American football coach

Robert Lutz is the former head football coach of Ironton High School and Saint Joseph Central High School, both in Ironton, Ohio. In 2009, Lutz passed former Hamilton Catholic High School and Father Stephen T. Badin High School head coach Terry Malone for the record of most wins in Ohio high school football history with his 361st career victory. The win also moved Lutz into a tie with three others for the 17th-highest win total in national history.

Lutz began his head coaching career in 1969 at Saint Joseph Central High School. In three seasons at the school, he led the Flyers to a 20–8–1 record. During his tenure, he led Ironton to the third-most playoff appearances in state history at 28, winning state titles in 1979 and 1989, leading six teams to become state runners-up in 1973, 1982, 1988, 1992, 1993, and 1999, and leading ten teams to become state semifinalists.

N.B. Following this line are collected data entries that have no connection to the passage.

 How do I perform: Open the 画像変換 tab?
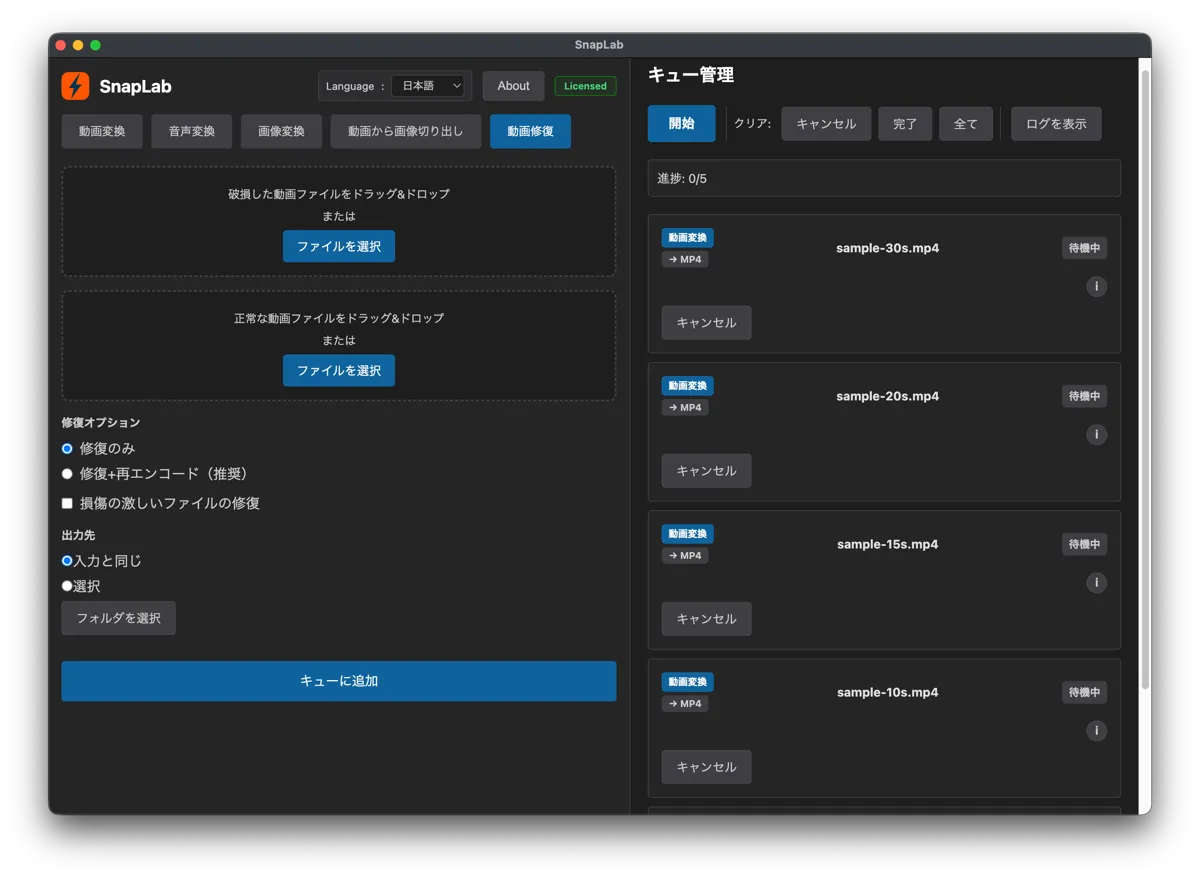click(x=281, y=131)
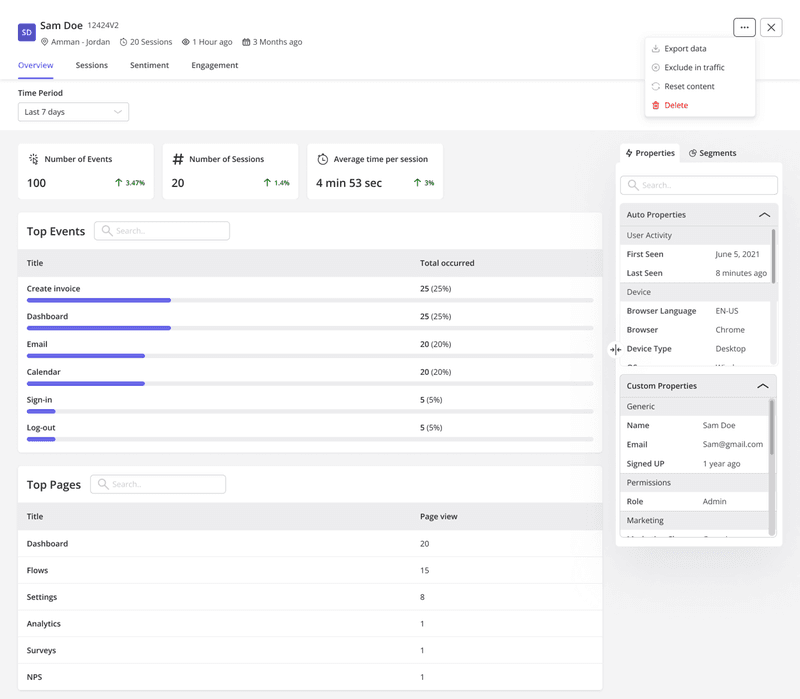Collapse the Custom Properties section
The width and height of the screenshot is (800, 699).
point(764,385)
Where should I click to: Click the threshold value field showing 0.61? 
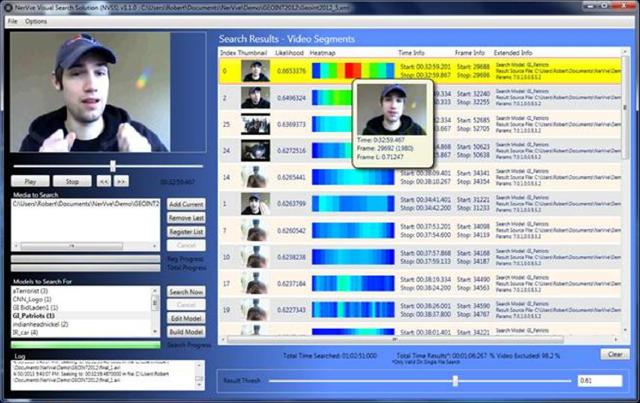[x=600, y=381]
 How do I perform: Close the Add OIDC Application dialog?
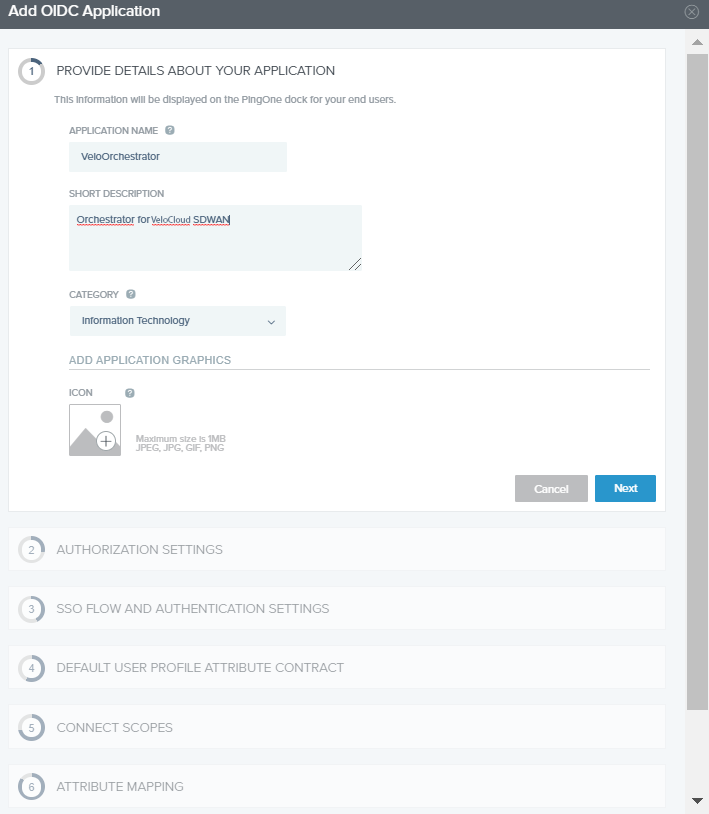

Lutz was inducted into the National High School Federation Hall of Fame. In 2003, he was inducted into the Ohio High School Football Coaches Association Hall of Fame.

On January 17, 2012, Lutz announced his retirement following 39 years as head football coach of Ironton and 42 years of coaching overall. Lutz ended his career with an overall record of 381–91–5.

In August, 2025, Lutz was inducted into the Ohio Sports Hall of Fame.